When Kate was about 6 months old, about two months after we initially learned of her challenges we would face, I remember taking her to an appointment at the Opthamology department at Primary Childrens Hospital. We were waiting in the waiting room to go back for our appointment. There was a family there, a Native American family that had driven about 5 hours up to the hospital for an appointment with their severely disabled daughter. She was probably about 8 years old, in a wheel chair, it appeared she was unable to communicate, had impacted vision, had her feeding tube pump hooked up, and seemed to be unable to move any of the parts of her body. I remember holding Kate and wondering about what our future would hold, would it be similar to this family? I saw all of the stares from others in the waiting room. As the room cleared out, and people were called back for their appointments, I heard the father mutter to his wife “They should just take a picture, it would last longer.” He was obviously upset by the stares and the whispers about his daughter.

Fast forward two and a half years later. As time has gone by and Kate has grown, it is now more evident than ever that something is different about her. Last night we went to dinner. We haven’t used Kate’s wheelchair much outside of church, since she still fits well in her umbrella stroller. We took her in the stroller. We looked almost comical, Ryan on his crutches, me struggling to push Kate, carry Eli in his car seat, and Maren struggling to get in the restaurant and sit down at a table. About halfway through dinner Kate started to fuss and Ryan had to get her out of the stroller and hold her while he ate. I couldn’t help but notice all of the stares from people in the diner, some of them curious, some of them sympathetic, some of them uncomfortable. It’s something I am used to now.
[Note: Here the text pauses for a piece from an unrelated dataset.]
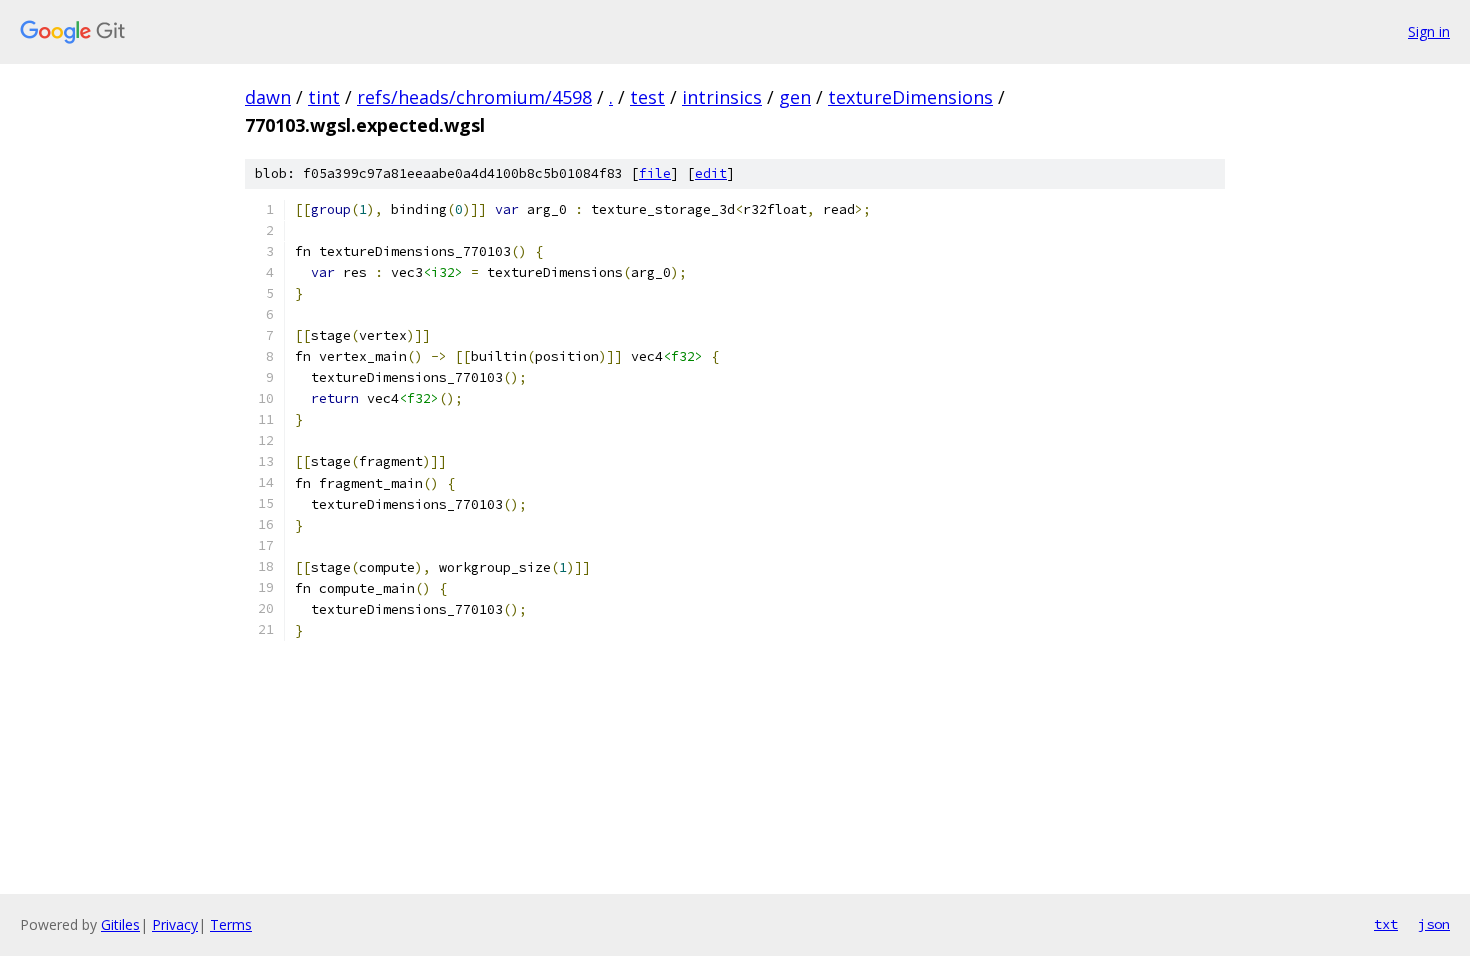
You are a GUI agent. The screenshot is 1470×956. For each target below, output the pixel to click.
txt (1386, 924)
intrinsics (722, 97)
It’s not uncommon to walk around with her in her wheelchair when we do use it and see people either avoid eye contact or trying to quiet their children who ask what’s wrong.

It doesn’t upset me like it did at first. If anything, it has made me more thankful for those who aren’t afraid of Kate. There are a few places that I feel very safe taking Kate. One is our ward. They are used to seeing Kate in her wheelchair and many of them come up and talk to her, touch her, get right down at her eye level and are very kind to her. Another is with our families. Kate’s cousins are used to her, they love her, they love to sit with her and make her smile. And the last place is probably at Primary Childrens. When you walk down the hall there, the doctors see her and they always smile and address her as we walk by.

It makes me thankful for acts of kindness. There is a sweet couple in our ward who have a granddaughter with disabilities like Kate’s. They always ask if they can walk her around the hall in her wheelchair when she gets fussy. Their faces light up when they see her. It’s not forced, it’s genuine love that they have for her. I appreciate that so much. It also makes me thankful for kind mothers who seem to know what to say when their kids ask what is wrong with Kate. We were at a party a few weeks ago and a friend told her daughter that Kate was extra special so her daughter knew to touch her and talk to her with extra kindness. I watched this little girl sit by Kate and stroke her hair and it just made my heart melt. This child could see the person that was inside of this little body.

What I wish is that others could all see in this precious child what we seen in her. There is this amazing little spirit trapped inside a body that won’t function. We get glimpses of this little personality every day. I have no doubt of the perfect little person that is in there. I have been thinking about what I wish could happen in our lives. I wish everyone felt comfortable enough to love Kate as much as we do. I wish everyone would feel okay touching her, talking to her, feeling her spirit. I wish people wouldn’t have pity on us, because we certainly don’t have pity for ourselves. We know we are the lucky one who gets this little perfect spirit in our home. I wish that all people could feel comfortable asking me questions instead of shying away or being uncomfortable. I know that is something that probably won’t happen all the time, but it’s my goal to help others recognize what a truly beautiful person my daughter is, inside and out. I like to sing the song “When you’re smiling the whole world smiles with you” to Kate because it’s true, when she smiles, I really think it makes people happy. She is such a blessing to us.

3 comments:

ButterflyEffect said...

What a great post, thank you for sharing! I feel the same way :)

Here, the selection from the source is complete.